Here's the brutal truth that nobody wants to hear at standup meetings: lazy loading is like giving your website a painkiller when it actually needs surgery. It can feel like a fix, but if you're applying it to images above-the-fold (the stuff people see immediately), you're essentially telling your Largest Contentful Paint (LCP) metric to take a dirt nap.

Industry data shows that websites implementing lazy loading on above-the-fold content see LCP degradation of up to 30-40%, which is hilariously counterintuitive when your actual goal was to improve performance. It's the web development equivalent of taking a vitamin that turns out to be a sedative.

Why Lazy Loading Above-the-Fold is Your Site's Own Worst Enemy

Let's talk about what lazy loading actually does. Instead of loading images immediately when the page renders, lazy loading says "I'll grab those later." For below-the-fold content, that's genius. For above-the-fold? That's asking your visitors to stare at a blank space while your site plays hide-and-seek with its own images.

LCP measures when the largest element becomes visible and interactive. If that largest element is an image set to lazy load, your browser has to:

  1. Render the page
  2. Detect that the image is in the viewport
  3. Then request it
  4. Wait for it to download
  5. Actually display it

Meanwhile, your user is experiencing what we in the industry call "sad website syndrome." Your LCP score suffers. Google's algorithm notices. Your SEO takes a hit. It's a domino effect of self-inflicted pain.

One major retailer actually tested this internally and discovered they could improve their LCP by 1.2 seconds just by removing lazy loading from above-the-fold images. They'd been optimizing the wrong thing the entire time. Most sites are probably doing the same thing right now.

The Actual Rules: When Lazy Loading is Your Friend (Not Your Enemy)

Okay, so lazy loading isn't evil. It's just contextually evil, which is basically the motto of web development.

Lazy load these things:

  • Images below-the-fold (the actual use case it was designed for)
  • Images in carousels that users might not interact with
  • Background images on hero sections (sometimes - context matters)
  • Images in infinite scroll feeds
  • Anything users have to scroll to see

Do NOT lazy load these things:

  • Your hero image or main above-the-fold visual
  • Images critical to initial page render
  • The image that's going to be your LCP element (you know, the thing Google actually measures)
  • Anything in the first viewport, period

The golden rule: if a user sees it without scrolling, it shouldn't have lazy loading. It's that simple. Yet somehow, we keep seeing sites where the massive hero image - the one that dominates 60% of the viewport - is set to load lazily. This is the web development equivalent of putting a padlock on your front door while leaving every window wide open and a neon sign that says "FREE STUFF."

There's also the nuance of lazy loading implementations. Using the native loading="lazy" attribute? Solid choice.

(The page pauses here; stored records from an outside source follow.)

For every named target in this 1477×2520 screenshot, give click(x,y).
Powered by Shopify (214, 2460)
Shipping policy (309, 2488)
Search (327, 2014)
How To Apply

Using a third-party JavaScript library that hasn't been updated since 2019? Yeah, that's a different story. Browser-native lazy loading is predictable. Custom implementations are where chaos lives.

The Actual Fix (Beyond Lazy Loading)

If your LCP is suffering, lazy loading probably isn't your real problem - it's just an obvious thing to blame. The actual culprits are usually:

  • Unoptimized image file sizes (WebP format? Heard of it?)
  • Render-blocking JavaScript
  • Slow server response times
  • A hero image that's somehow 8MB (why, though?)

Fix those first. Lazy loading is a supporting actor, not the star. Treat it like a good sidekick - useful when deployed correctly, but not the solution to every problem.

Your Action Item (Yeah, We're Putting You On the Spot)

Go check your site right now. Actually, do it. Look at what's above-the-fold. Is your hero image lazy loaded? If yes, ask yourself: why are you making your visitors wait for the first thing they see?

Remove lazy loading from above-the-fold content. Optimize the images that matter. Watch your LCP improve. You're welcome.

Disclaimer: This article is for informational purposes only and does not constitute legal, professional, or compliance advice. SCOUTb2 is an automated scanning tool that helps identify common issues but does not guarantee full compliance with any standard or regulation.